Monday, April 23, 2012
Columbia contractors have crooked histories
From the Daily News:
In the two years since Columbia University began work on its controversial West Harlem campus expansion, the Ivy League institution has engaged the services of a slew of contractors with checkered records, the Daily News has learned.
One firm was implicated in a bid-fraud scheme at a Brooklyn hospital, and two were cited in bribery investigations. That’s in addition to Breeze National, the mob-linked demolition company handling the jobs in which two workers have been killed.
Columbia says on its website it is the biggest client of Brooklyn-based Eagle Two Construction, owned by Roxanne Tzitzikalakis, whose father Demetrios Tzitzikalakis pleaded guilty to grand larceny and falsifying business records for bilking the city out of cash at his former company, Foundation Construction Consultants.
State controller Thomas DiNapoli found in an audit last week that the ex-con father plays an active role in running the company — and that Eagle won six contracts at SUNY Downstate Medical Center where forged bids or bids from affiliates posing as competitors were submitted.
After the Daily News inquired about the allegations against Eagle, Columbia spokeswoman Victoria Benitez said the firm has been suspended from consideration for contracts, pending the outcome of DiNapoli’s investigation.
Utility work on Columbia’s expansion project has been contracted to Felix Associates and MFM, which records show share a Westchester address and officers.
Felix was identified by Con Edison as the firm accused of bribing 11 Con Ed supervisors, who were arrested in 2009 for demanding more than $1 million plus goodies like Giants tickets in return for letting the company jack up costs.
Other demolition work on the expansion project is being handled by Par Environmental.

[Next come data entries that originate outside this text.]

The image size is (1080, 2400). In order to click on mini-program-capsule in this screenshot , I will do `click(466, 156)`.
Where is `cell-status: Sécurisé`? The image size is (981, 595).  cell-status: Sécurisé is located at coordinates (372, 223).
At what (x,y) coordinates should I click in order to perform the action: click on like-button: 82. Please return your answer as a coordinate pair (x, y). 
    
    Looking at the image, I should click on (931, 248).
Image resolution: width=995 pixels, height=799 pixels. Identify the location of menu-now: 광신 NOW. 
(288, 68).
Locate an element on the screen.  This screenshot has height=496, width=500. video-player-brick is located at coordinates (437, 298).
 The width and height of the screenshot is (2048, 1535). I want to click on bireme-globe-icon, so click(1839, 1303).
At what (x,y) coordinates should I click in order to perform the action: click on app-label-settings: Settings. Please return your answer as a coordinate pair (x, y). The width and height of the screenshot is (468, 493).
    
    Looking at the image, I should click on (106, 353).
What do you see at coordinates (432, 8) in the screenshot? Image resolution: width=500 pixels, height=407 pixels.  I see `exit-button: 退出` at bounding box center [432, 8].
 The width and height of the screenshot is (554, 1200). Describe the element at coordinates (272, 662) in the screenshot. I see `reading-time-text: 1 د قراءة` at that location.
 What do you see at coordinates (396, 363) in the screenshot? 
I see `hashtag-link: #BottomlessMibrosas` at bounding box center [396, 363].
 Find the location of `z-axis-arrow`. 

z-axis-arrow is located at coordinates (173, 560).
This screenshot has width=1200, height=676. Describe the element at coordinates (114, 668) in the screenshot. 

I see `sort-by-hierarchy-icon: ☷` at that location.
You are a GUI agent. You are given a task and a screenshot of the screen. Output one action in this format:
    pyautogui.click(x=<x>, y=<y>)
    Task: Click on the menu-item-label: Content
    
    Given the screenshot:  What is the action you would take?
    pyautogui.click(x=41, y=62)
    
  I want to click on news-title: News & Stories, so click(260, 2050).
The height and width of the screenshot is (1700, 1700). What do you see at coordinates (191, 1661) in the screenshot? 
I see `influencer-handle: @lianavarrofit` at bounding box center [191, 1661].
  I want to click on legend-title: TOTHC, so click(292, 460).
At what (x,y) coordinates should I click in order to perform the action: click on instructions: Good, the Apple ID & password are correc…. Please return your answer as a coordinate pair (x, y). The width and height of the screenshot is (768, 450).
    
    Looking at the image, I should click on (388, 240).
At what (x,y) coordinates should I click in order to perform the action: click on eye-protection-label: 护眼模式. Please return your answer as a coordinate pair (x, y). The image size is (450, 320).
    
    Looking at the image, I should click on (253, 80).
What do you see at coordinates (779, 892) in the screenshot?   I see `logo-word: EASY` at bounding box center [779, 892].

The Suffern, N.Y., firm, then known as Par Wrecking, was cited in a 2008 federal indictment for paying $35,000 to a Gambino crime family associate to allow them to ignore labor agreements on a Newark garage demolition.
The expansion project, which encompasses 64 properties on 17 acres, has been slapped with 59 building code violations, 13 stop work orders and four lawsuits alleging unsafe working conditions.